Wrap up warm for walks on windswept beaches: you’ll often find you have one to yourself. There are plenty to choose from on the Gower Peninsula, from Rhossili – now a permanent fixture on lists of the world’s most scenic sands – to Langland, with its pretty terraces of 1920s beach huts. Carry on round to North Gower and the mouth of the Tywi, and you’ll see scores of estuary birds including oystercatcher, curlew and dunlin, their numbers greatly swelled by wintering visitors.
It’s also kite-watching time. The red kite was once Britain’s rarest bird of prey, and by the 1950s was on the edge of extinction. A handful hung on in the mountains of Wales, and with a little help from dedicated volunteers, they’ve made an impressive comeback.
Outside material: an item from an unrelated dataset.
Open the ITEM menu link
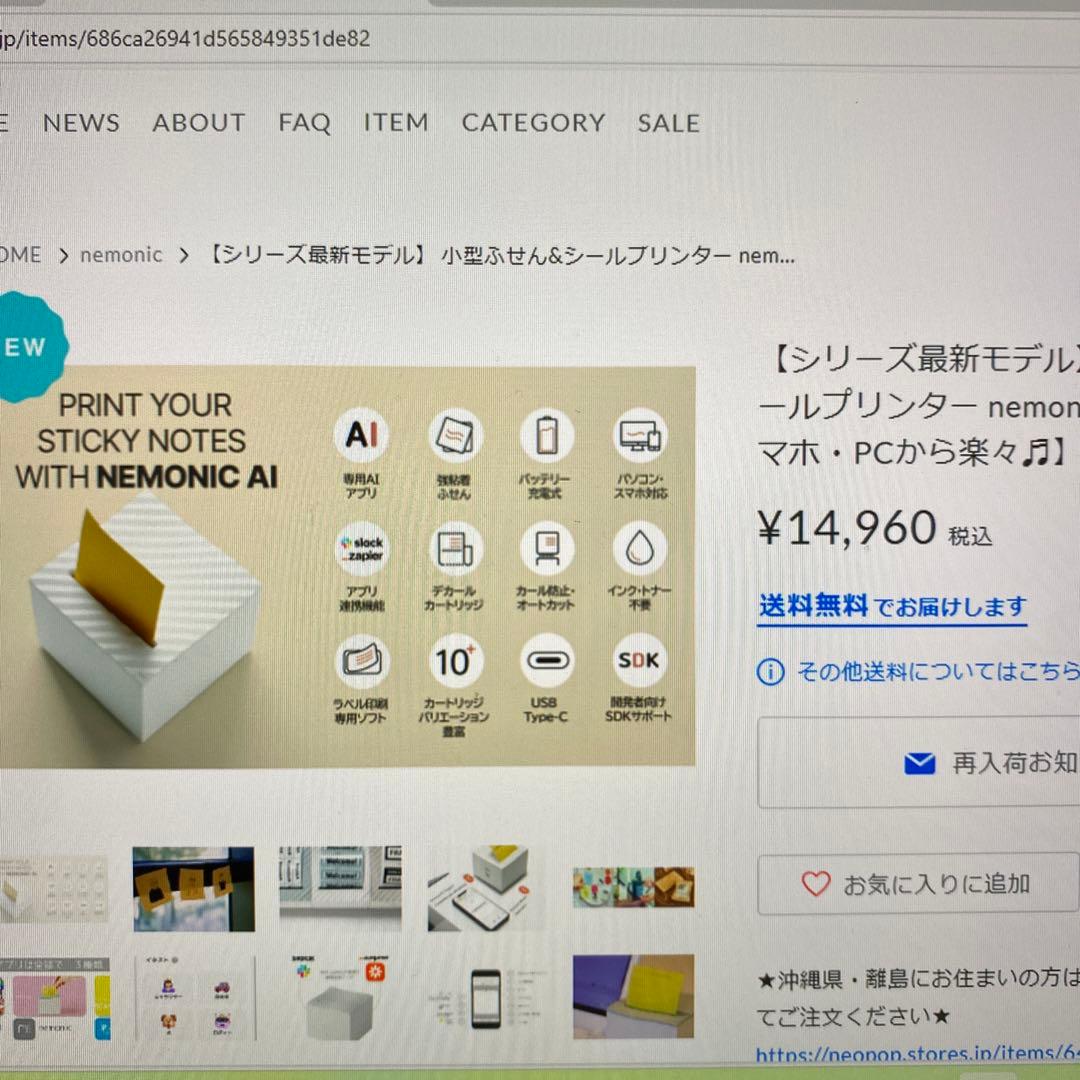Viewport: 1080px width, 1080px height. tap(396, 123)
At feeding stations such as Gigrin Farm near Rhayader and Bwlch Nant yr Arian near Aberystwyth, the birds turn up in their scores on hungry winter days.
As Christmas draws near, seasonal markets spring up. Established favourites include Cardiff, with wooden stalls lining the main shopping thoroughfares of St Mary Street and the Hayes, and Wrexham's Victorian-themed market; but you'll find examples throughout Wales. It's a chance to sip a glass of mulled wine and seek out imaginative hand-made gifts.
In most parts of Wales, you’re more likely to have a light dusting of snow than a full-on flurry (though it does sometimes happen – Dafydd ap Gwilym, the great poet of Medieval Wales, wrote of snowflakes like “a swarm of white bees”). Snowdon blanketed in white is a magnificent sight, though you probably won't be able to get to the top: the mountain railway gets a well-earned rest each winter, and the ascent by foot is for expert climbers only. But one great virtue of North West Wales is that a pub with a roaring open fire is never too far away.